Though he did like her better in only her night clothes.
All in all, she was an exercise in restrained perfection. But her attire was nothing to the beauty of the woman herself. In the full disclosure of daylight she was a revelation—a gamine delight with skin the warm, blushing color of tea with cream, and hair and eyes of a black so dark, it reflected all light.
Yet, for all her dazzling, delicate beauty, she gave off that sense of restraint, of holding-back. There was a glint of something serious, even mysterious in the dark depths of her steely gaze that was disconcerting in such a soft-looking lass. Something innately French, that even all his years at school in Paris could not help him define.
Something that drew him to her—the hot flame desperate for the cool gray moth.

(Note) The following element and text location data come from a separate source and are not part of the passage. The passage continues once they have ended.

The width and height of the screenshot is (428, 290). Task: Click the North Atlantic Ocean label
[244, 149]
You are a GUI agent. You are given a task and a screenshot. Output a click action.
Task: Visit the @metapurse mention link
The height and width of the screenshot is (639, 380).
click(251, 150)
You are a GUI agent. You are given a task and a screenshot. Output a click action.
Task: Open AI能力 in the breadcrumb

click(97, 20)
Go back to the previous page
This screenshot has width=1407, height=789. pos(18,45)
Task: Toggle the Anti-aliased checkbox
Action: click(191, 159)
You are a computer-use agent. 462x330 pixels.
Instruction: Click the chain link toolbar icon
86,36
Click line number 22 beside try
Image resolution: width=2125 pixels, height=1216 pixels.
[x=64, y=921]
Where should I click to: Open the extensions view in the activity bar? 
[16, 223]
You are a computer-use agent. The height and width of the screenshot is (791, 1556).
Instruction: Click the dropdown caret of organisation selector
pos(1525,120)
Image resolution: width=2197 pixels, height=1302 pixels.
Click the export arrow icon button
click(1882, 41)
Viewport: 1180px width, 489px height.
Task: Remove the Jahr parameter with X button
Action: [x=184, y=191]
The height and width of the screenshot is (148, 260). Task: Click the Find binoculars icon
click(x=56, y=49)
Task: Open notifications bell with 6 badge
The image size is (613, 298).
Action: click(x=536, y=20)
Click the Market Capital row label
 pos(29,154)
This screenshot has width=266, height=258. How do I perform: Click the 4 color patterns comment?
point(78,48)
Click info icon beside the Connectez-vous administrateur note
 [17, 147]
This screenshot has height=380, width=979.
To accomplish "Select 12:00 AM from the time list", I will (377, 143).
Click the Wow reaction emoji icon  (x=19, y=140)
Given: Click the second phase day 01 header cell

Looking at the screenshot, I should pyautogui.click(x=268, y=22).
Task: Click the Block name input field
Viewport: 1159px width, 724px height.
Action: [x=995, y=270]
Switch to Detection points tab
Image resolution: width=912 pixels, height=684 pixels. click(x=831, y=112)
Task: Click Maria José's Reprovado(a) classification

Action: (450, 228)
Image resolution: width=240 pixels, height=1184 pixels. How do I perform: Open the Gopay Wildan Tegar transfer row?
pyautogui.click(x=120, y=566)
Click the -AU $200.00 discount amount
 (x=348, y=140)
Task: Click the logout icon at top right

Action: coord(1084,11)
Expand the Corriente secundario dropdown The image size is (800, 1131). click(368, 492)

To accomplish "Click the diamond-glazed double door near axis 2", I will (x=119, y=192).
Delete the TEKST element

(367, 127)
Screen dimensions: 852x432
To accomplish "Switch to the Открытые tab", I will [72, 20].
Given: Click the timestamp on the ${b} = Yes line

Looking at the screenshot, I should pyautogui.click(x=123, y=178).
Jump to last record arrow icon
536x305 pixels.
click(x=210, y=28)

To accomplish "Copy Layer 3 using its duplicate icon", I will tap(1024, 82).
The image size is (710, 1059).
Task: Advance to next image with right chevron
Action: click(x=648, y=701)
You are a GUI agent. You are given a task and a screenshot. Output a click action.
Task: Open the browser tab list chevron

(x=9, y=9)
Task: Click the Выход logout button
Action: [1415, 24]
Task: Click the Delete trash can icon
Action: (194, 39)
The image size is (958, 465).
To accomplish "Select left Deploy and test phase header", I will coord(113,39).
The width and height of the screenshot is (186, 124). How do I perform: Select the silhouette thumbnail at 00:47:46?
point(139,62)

She was alone—or if not alone, her father was not visible—and seemed to be walking the galleries for her own pleasure. Except that she appeared too intent to be enjoying the outing—she did not smile, and though she looked at the masterpieces hanging on the walls with a well-schooled eye, her gaze would inevitably return to the Verrocchio statue displayed on a raised plinth in the center of the hall.
Or rather, now that he noticed, her gaze was following the people looking at the Verrocchio—studying them, almost as if she were gauging their reactions.
Curious. Delightfully, attractively curious.
So attractively curious, that wherever she went within the galleries, he went as well, following at a discreet distance, waiting and willing her to see him.
She disobliged him, and did not.
Rory toed his pride back into line, and drew nearer, learning everything he could glean from her presence. She was poised, with a fine balance between polite and guarded. She was graceful, with a lovely natural walk, elegant and economical, and not in the least bit mincing. He didn’t like mincing—it smacked of artifice and concealment—so it was convenient that she didn’t mince, because he had already decided to admire her.
And he wanted her to admire him. And failing that, he wanted her to at least
see
him.
So he decided to make his presence known, and stood close to her. Too close. Until she had no choice but to notice him.
“Oh, excuse me, please,” she began. And then she looked up again, and recognition lit her eyes. As did dismay. “You!” she breathed.